IS ALCOHOL AN OSTEOPOROSIS-INDUCING AGENT FOR YOUNG AND MIDDLE-AGED WOMEN

The effects of alcohol abuse on the bone of women have scarcely been investigated, although women are more prone than men to osteoporosis. We studied 19 noncirrhotic female alcoholics (aged 24 to 48 years) hospitalized for 2 weeks for withdrawal and three groups of control women (n = 182). Sixteen patients and all control subjects had regular menstrual cycles. Forearm bone mineral content (BMC) and axial bone mineral density (BMD) were measured by single-photon absorptiometry and dual-energy x-ray absorptiometry, respectively. Parameters of bone metabolism were analyzed at the beginning and end of the withdrawal period. BMC and BMD did not differ between patients and controls at any of the five measurement sites.

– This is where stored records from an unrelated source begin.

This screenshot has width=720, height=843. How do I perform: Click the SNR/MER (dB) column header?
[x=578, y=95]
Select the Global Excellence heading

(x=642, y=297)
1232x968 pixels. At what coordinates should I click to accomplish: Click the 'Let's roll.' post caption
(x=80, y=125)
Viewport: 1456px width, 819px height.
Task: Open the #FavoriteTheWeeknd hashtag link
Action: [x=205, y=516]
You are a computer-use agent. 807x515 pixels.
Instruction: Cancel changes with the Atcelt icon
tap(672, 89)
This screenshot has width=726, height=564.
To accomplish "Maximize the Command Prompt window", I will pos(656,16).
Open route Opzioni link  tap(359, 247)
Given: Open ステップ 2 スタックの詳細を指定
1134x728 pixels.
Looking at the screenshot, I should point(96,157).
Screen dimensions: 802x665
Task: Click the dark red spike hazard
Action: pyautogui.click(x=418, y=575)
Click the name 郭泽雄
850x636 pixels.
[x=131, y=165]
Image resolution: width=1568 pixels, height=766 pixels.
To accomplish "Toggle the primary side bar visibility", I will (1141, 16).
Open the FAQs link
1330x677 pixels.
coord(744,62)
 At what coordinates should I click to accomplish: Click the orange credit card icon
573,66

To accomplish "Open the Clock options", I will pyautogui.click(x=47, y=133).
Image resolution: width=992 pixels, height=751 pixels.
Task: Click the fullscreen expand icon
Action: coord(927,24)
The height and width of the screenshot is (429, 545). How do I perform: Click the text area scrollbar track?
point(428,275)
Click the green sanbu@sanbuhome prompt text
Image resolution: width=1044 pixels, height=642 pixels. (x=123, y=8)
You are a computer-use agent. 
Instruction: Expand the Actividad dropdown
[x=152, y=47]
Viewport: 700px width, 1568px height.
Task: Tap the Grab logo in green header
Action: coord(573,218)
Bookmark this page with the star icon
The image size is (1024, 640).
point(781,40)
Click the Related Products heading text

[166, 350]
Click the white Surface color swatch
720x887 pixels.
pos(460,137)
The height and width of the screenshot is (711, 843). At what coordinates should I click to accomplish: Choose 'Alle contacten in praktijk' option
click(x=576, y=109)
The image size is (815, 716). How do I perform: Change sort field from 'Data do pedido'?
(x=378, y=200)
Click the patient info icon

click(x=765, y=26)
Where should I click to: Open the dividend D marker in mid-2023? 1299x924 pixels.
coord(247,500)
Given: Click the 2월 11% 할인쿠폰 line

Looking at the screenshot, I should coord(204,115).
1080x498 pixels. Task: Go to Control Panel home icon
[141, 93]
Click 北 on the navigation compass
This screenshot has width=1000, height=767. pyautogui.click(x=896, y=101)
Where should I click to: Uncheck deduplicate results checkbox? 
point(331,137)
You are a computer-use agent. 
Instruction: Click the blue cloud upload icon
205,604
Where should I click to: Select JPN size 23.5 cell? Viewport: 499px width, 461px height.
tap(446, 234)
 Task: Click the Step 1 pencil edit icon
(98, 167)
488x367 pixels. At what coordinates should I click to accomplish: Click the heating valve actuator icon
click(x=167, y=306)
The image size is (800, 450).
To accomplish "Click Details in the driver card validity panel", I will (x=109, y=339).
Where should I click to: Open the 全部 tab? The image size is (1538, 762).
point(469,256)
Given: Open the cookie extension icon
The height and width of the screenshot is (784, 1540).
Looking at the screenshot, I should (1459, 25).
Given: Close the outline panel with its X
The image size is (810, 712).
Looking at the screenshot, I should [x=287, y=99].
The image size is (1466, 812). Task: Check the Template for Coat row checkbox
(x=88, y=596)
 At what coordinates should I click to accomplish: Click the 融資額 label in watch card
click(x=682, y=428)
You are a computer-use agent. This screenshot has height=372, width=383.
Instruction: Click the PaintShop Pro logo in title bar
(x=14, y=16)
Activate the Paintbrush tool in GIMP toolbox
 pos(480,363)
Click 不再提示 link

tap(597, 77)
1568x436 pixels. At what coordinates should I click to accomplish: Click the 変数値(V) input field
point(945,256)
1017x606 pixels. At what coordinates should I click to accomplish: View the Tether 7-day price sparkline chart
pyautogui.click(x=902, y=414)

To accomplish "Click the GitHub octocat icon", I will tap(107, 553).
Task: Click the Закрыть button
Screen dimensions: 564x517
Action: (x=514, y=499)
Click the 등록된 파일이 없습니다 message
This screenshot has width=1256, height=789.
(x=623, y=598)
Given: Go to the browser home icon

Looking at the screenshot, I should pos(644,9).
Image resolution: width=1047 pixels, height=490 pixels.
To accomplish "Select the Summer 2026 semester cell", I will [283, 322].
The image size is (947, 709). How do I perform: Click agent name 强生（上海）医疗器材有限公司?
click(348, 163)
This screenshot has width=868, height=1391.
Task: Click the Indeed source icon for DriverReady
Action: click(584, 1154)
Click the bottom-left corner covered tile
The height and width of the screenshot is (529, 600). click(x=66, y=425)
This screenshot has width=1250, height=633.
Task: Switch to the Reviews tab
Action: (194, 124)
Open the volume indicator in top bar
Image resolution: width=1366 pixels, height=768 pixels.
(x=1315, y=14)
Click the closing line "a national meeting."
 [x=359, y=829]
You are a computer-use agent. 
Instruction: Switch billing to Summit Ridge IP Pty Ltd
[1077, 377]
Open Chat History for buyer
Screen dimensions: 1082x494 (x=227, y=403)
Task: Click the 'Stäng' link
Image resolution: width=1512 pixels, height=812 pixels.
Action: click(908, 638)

On admission, bone formation of the alcoholics was depressed as reflected by osteocalcin levels (-48%, P < .01); it normalized during abstention (P < .01). Urinary hydroxyproline, a parameter of bone resorption, and serum intact parathyroid hormone were at the control level throughout the observation period. Serum ionized calcium level increased by 4% (P < .0001), and serum free fatty acid (FFA) levels decreased by 30% (P < .05) during withdrawal; there was an inverse correlation between changes in these two parameters (r = -.49, P < .05). On admission, serum concentrations of 25-hydroxyvitamin D3 [25-OH-D3] and 1,25-dihydroxyvitamin D3 [1,25-(OH)2-D3] were reduced by 46% (P < .001) and 16% (P = .16); these did not normalize during abstention. In conclusion, provided that liver cirrhosis and gonadal dysfunction are not contributing, even heavy drinking does not seem to decrease bone mass in young and middle-aged women. Alcohol-induced suppression of bone formation is quickly reversed during abstention, which is not the case for decreased vitamin D metabolites. © 1993.